What to produce -> The lines below starting at the line containing "Viewport: 932px width, 453px" and ending at the line containing "Task: Select Balkenanzeige 1 in the tree" are to be repeated exactly, with both ends kept and nothing else added.

Information given ->
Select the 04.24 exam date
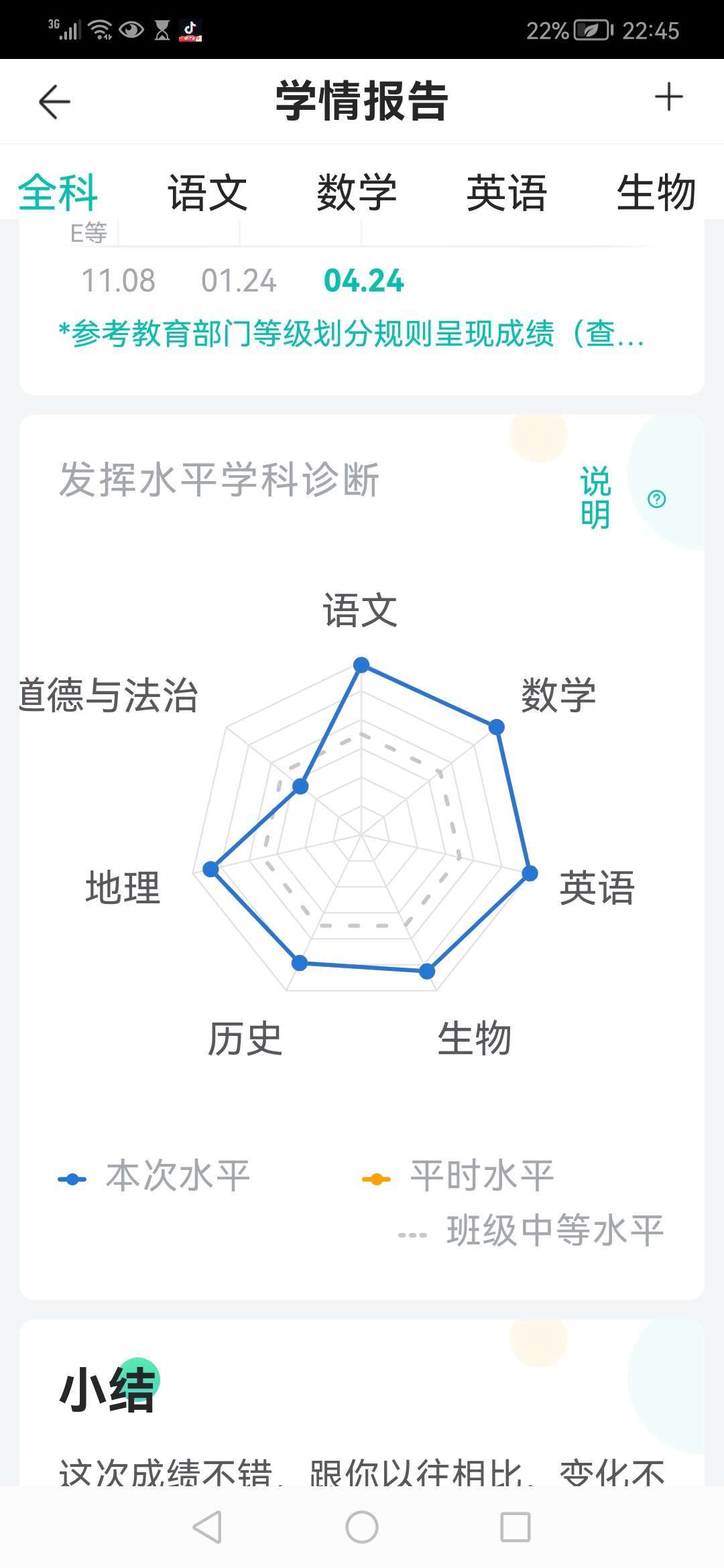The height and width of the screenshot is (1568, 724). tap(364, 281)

...

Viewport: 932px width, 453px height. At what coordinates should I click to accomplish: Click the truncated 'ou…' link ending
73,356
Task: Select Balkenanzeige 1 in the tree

---

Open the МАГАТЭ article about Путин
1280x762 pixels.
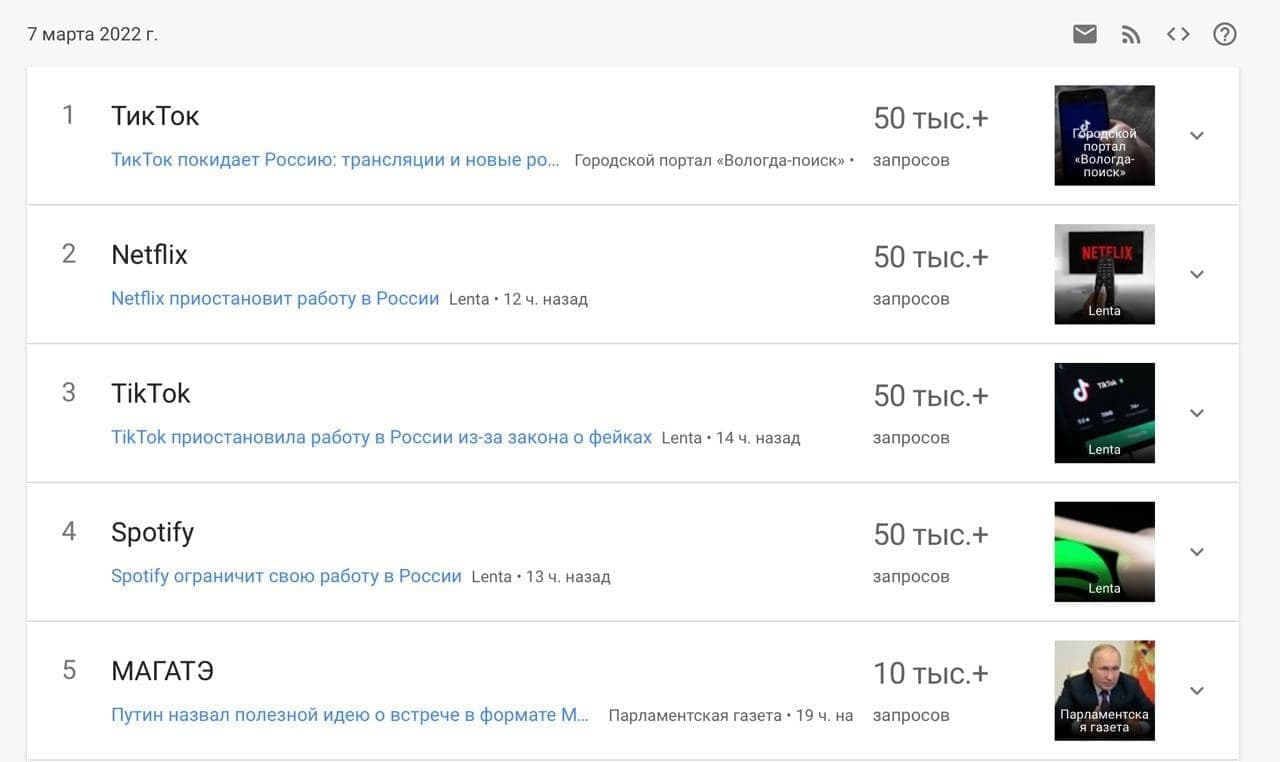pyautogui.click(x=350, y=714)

Exercise answer ->
Viewport: 932px width, 453px height. At what coordinates should I click to accomplish: Click the truncated 'ou…' link ending
73,356
Task: Select Balkenanzeige 1 in the tree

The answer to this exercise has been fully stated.